Flipping through my journal, found this entry from July 20, '08. Mom was in chemo and had been diagnosed with small-cell lung cancer the month before. We didn't really know what would happen, and, frankly, the prognosis didn't look good. This is what I wrote:
Today, up in the choir loft while we were singing, I had my eyes closed, praying. Sandee was standing beside me. Suddenly I felt her hand pressing into my back and I heard her praying. I had to focus on blocking out what was going on around us, had to not worry how I looked and if anybody noticed and wondered what we were praying about. The truth is, I didn't know. Then she placed her other hand on my stomach and kept praying, crying...
Sandee told me later that God told her to touch my back — right there — and pray. She argued with Him but it was clear — DO IT. She thinks maybe it had to do with my mom. Mom goes in Tuesday for new scans and gets the results Thursday. Maybe God healed her — erased new growth, or progressed the amount of healing from the chemo, or something. Maybe He healed her; maybe He took care of some immediate pain or problem. I don't know. But how sweet of Him to use Sandee — and allow me to be a part of it — since I seem to be having such a hard time really praying right now.
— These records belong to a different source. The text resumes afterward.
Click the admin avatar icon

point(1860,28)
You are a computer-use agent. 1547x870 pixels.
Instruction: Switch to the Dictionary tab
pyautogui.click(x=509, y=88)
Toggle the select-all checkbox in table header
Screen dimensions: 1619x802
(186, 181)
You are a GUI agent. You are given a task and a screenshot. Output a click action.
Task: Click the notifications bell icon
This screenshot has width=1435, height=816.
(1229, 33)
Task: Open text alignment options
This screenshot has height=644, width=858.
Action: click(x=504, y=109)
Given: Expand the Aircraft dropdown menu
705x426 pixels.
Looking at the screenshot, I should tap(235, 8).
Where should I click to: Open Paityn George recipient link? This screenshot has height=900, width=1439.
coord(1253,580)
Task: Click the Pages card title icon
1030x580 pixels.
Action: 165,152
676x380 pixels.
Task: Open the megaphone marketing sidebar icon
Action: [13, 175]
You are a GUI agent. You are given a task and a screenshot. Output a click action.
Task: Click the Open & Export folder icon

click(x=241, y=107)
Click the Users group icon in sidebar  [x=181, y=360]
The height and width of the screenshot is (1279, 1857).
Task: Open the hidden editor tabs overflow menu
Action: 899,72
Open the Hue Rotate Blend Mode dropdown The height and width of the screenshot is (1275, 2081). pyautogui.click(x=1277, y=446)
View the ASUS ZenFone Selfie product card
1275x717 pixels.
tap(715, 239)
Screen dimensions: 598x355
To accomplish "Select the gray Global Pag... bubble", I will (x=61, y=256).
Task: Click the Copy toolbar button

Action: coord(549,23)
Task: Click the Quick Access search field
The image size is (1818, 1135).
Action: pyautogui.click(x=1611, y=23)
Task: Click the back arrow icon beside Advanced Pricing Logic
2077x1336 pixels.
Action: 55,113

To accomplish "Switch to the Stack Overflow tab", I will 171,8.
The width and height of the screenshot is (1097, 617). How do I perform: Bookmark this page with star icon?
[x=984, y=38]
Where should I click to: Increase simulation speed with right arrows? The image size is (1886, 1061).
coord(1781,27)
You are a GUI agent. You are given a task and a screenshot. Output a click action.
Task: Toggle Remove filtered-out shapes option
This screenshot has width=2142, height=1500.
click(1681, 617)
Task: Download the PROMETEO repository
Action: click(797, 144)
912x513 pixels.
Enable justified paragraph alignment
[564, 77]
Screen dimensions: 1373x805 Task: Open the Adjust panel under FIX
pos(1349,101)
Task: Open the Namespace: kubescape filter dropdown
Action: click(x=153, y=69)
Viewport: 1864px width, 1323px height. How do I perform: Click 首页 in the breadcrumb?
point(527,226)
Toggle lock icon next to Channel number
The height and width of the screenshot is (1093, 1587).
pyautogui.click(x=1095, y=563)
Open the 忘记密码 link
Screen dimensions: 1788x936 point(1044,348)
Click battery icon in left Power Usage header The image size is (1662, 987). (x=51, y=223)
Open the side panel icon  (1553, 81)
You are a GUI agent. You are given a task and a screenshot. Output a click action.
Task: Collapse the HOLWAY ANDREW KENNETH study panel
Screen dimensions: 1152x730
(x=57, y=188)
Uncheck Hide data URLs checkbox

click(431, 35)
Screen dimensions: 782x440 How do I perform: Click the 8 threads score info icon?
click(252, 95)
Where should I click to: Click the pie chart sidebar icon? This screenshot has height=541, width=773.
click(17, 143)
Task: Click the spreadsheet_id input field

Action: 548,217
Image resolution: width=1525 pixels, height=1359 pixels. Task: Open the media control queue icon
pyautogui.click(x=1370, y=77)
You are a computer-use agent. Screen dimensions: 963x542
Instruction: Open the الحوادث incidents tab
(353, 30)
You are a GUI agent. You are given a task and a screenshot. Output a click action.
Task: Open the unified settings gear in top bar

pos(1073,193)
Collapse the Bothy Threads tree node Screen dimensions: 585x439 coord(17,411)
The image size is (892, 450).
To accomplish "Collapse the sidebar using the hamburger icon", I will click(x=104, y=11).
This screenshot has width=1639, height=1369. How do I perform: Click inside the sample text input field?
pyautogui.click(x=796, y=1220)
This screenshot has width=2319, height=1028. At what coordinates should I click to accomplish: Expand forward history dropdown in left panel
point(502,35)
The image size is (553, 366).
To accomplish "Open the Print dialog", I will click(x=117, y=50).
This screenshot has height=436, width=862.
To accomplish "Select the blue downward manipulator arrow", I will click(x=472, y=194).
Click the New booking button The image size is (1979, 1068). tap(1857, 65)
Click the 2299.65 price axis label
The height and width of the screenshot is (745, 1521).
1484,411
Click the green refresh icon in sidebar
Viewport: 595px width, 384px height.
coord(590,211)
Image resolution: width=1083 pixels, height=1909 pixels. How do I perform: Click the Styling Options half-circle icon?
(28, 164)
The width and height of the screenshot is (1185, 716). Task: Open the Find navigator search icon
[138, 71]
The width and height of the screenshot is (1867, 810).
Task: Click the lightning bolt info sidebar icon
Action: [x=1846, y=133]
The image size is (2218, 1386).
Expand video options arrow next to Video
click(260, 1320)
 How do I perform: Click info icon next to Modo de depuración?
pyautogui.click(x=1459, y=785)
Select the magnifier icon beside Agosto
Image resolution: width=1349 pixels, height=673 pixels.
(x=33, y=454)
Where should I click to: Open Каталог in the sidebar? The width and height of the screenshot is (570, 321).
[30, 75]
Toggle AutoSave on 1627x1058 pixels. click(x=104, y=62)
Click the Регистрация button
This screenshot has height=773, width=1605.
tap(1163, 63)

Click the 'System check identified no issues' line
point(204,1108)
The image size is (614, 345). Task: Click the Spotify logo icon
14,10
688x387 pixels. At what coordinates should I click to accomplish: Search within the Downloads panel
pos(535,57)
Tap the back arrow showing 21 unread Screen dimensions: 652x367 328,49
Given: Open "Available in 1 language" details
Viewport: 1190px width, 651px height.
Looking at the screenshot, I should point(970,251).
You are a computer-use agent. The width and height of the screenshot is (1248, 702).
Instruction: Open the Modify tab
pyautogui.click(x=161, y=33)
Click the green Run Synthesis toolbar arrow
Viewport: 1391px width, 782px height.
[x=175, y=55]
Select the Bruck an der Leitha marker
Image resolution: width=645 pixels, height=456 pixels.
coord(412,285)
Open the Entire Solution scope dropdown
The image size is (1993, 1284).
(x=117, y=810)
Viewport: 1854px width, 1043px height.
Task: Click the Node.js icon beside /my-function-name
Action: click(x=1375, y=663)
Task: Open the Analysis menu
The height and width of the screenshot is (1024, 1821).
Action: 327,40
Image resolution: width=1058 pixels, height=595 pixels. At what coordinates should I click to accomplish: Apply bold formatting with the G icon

I write this down tonight in the hope that I will someday look back at this and know this was a time of healing. Maybe complete, maybe partial. I don't care. I just want to see evidence of God in here, in this. I want to find hope and moments of rejoicing. I want to glory in the gracious, merciful healing powers of our Lord. I want my mommy to be OK.
A year later, I rejoice in Mom's continued health. God is so good. I'm so thankful that He urges me to write things down so I can look back later and know without a doubt what I was thining, what I prayed, and see the many miracles He brings into my life. They're there; we just don't always notice them.